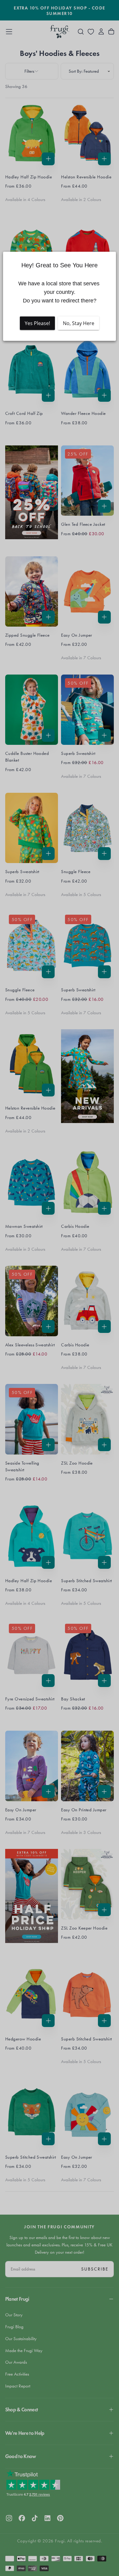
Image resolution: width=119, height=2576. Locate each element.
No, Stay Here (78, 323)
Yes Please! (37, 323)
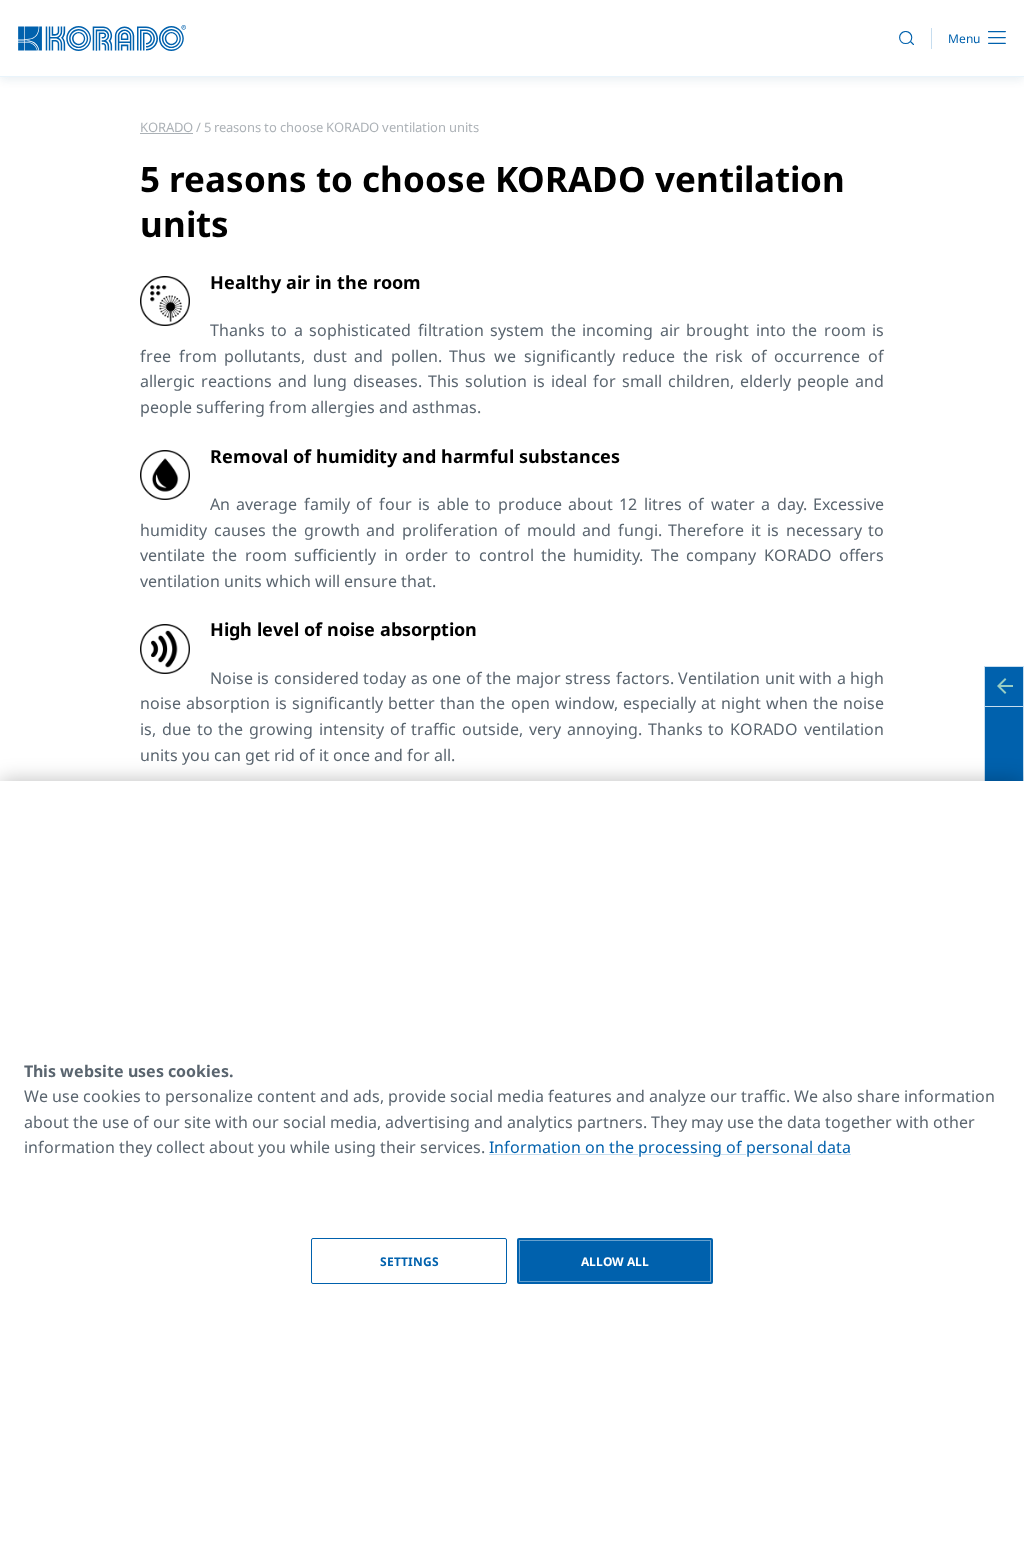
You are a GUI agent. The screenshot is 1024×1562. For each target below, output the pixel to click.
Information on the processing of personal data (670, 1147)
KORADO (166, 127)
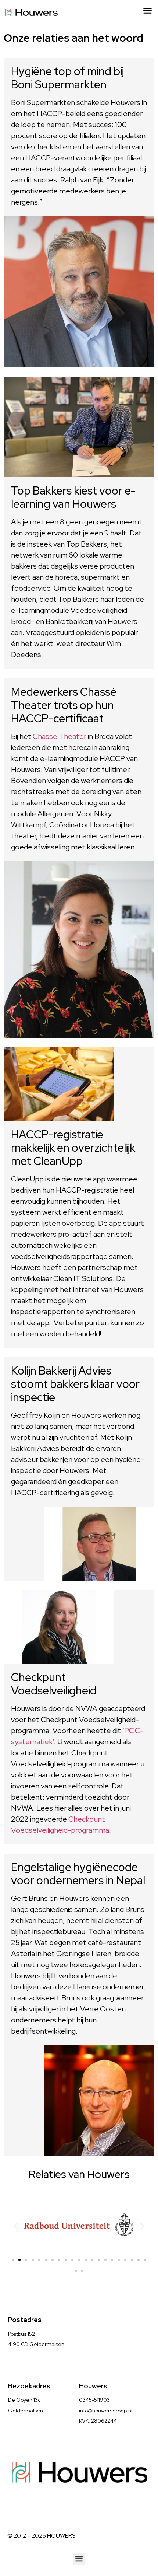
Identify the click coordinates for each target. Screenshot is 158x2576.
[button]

_ _ _ _ _

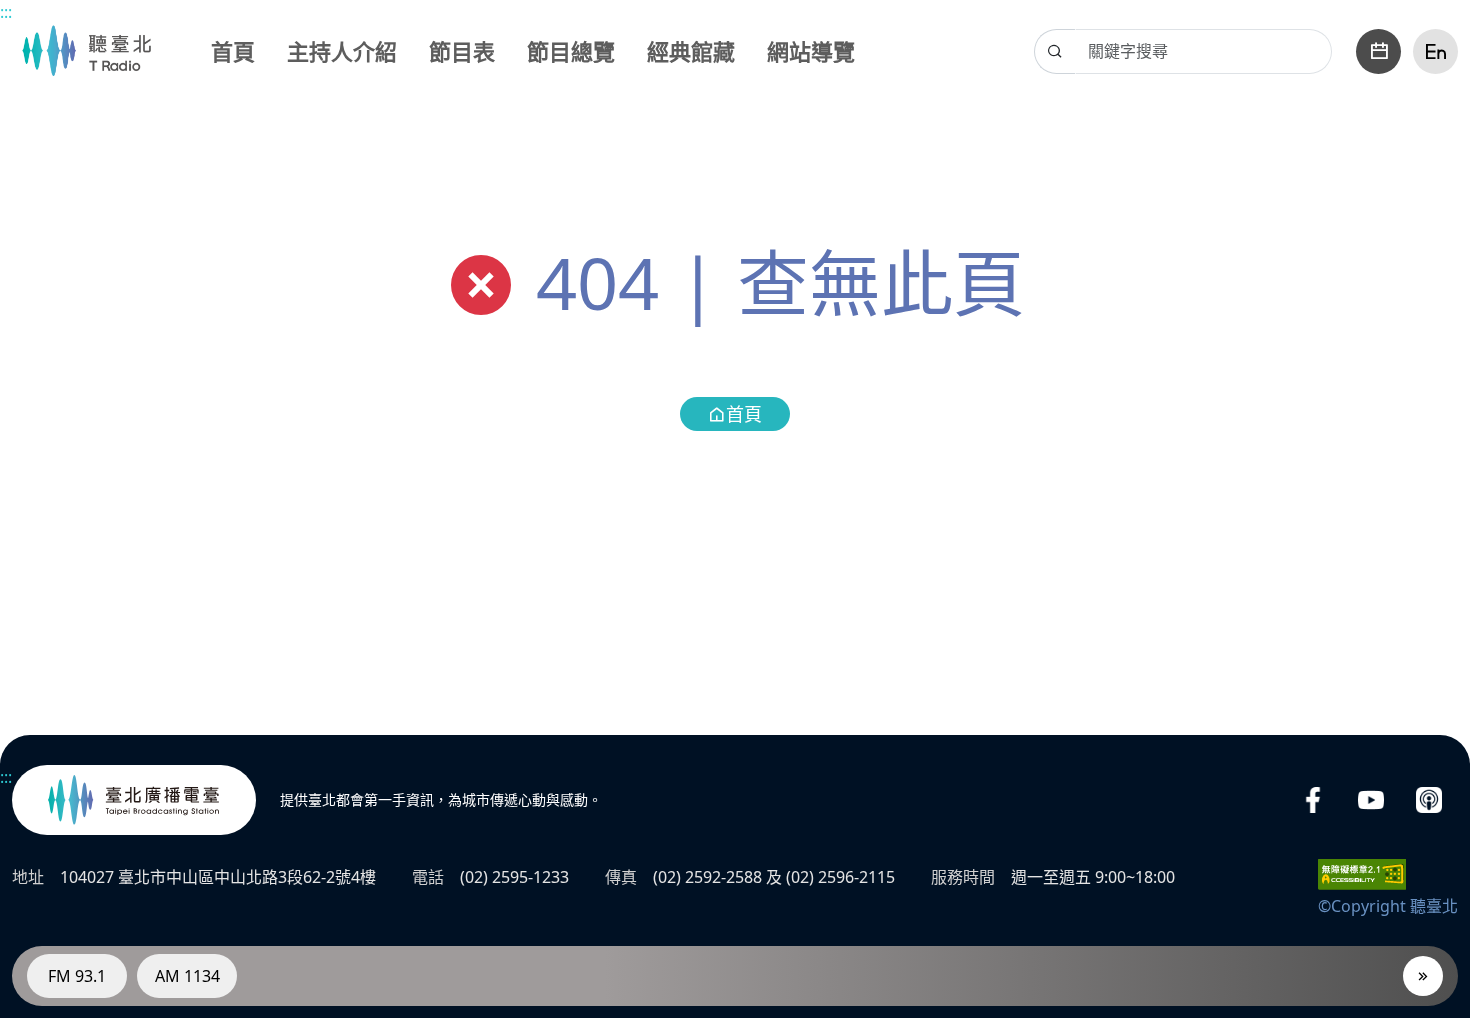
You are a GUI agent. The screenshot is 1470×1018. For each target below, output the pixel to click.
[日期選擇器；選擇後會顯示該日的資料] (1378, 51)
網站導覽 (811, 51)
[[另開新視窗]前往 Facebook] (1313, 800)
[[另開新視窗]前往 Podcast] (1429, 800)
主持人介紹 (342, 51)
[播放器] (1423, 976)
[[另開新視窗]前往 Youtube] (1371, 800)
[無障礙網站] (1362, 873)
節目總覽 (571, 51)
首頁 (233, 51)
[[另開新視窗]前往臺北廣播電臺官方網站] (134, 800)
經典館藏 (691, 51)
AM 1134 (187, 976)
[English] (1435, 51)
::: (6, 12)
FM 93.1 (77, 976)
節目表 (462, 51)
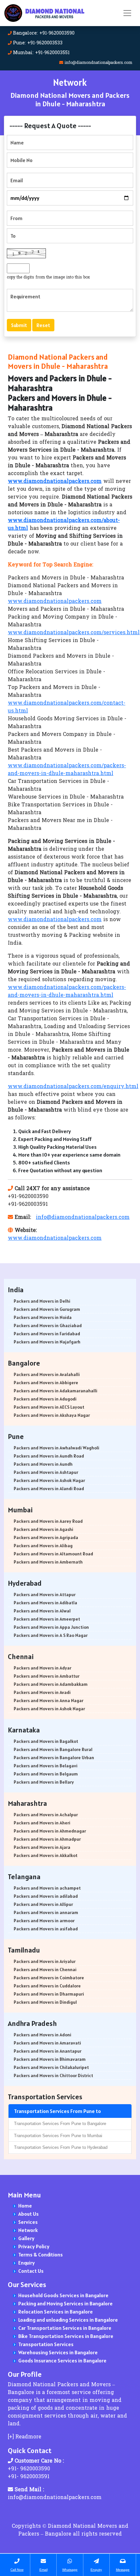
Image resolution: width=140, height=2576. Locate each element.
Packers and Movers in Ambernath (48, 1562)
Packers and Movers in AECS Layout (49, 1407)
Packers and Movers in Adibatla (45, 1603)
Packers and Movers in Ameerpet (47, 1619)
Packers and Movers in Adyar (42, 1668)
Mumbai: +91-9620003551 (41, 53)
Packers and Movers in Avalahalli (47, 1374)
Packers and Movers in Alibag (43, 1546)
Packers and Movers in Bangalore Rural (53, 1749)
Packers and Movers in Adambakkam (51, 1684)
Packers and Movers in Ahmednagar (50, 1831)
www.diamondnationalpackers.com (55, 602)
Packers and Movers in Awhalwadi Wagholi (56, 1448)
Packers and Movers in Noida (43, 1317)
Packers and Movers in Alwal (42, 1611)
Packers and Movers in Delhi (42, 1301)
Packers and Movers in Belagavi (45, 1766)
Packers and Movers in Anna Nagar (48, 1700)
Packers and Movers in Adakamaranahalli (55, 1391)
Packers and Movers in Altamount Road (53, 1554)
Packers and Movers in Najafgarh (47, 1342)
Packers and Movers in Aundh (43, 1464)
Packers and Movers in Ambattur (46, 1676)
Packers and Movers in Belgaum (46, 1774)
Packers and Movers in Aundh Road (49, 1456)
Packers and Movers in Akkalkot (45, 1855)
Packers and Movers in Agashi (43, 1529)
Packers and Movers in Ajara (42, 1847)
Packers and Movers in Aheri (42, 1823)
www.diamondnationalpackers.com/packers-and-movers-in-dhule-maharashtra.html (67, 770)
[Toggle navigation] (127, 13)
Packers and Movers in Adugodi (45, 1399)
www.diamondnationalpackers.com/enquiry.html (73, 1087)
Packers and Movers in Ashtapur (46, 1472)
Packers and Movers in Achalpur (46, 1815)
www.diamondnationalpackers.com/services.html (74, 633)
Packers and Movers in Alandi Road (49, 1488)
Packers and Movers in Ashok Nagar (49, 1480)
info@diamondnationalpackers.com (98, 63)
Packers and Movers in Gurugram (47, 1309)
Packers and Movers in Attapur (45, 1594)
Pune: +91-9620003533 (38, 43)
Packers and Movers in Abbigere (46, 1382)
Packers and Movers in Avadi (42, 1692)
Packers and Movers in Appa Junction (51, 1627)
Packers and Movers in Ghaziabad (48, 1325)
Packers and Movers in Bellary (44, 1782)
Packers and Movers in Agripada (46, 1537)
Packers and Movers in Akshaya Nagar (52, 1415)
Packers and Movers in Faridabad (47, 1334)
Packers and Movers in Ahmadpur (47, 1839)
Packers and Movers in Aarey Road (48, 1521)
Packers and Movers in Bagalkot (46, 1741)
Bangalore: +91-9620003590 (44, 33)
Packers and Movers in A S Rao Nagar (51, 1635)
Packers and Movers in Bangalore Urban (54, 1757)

_ _ _ _ _

**Requirement:** Though the entries above contain pictures, none should be copied; reproduce only the lines between the one holding "[播放器] (1423, 976)" and the one holding "Packers and Movers in Avalahalli (47, 1374)", inclusive, exactly as written.

**Task result:**
[播放器] (1423, 976)
[[另開新視窗]前往 Youtube] (1371, 800)
[無障礙網站] (1362, 873)
節目總覽 (571, 51)
首頁 (233, 51)
[[另開新視窗]前往臺北廣播電臺官方網站] (134, 800)
經典館藏 (691, 51)
AM 1134 (187, 976)
[English] (1435, 51)
::: (6, 12)
FM 93.1 (77, 976)
節目表 (462, 51)
Image resolution: width=140, height=2576. Locate each element.
Packers and Movers in Ambernath (48, 1562)
Packers and Movers in AECS Layout (49, 1407)
Packers and Movers in Adibatla (45, 1603)
Packers and Movers in Ameerpet (47, 1619)
Packers and Movers in Adyar (42, 1668)
Mumbai: +91-9620003551 (41, 53)
Packers and Movers in Avalahalli (47, 1374)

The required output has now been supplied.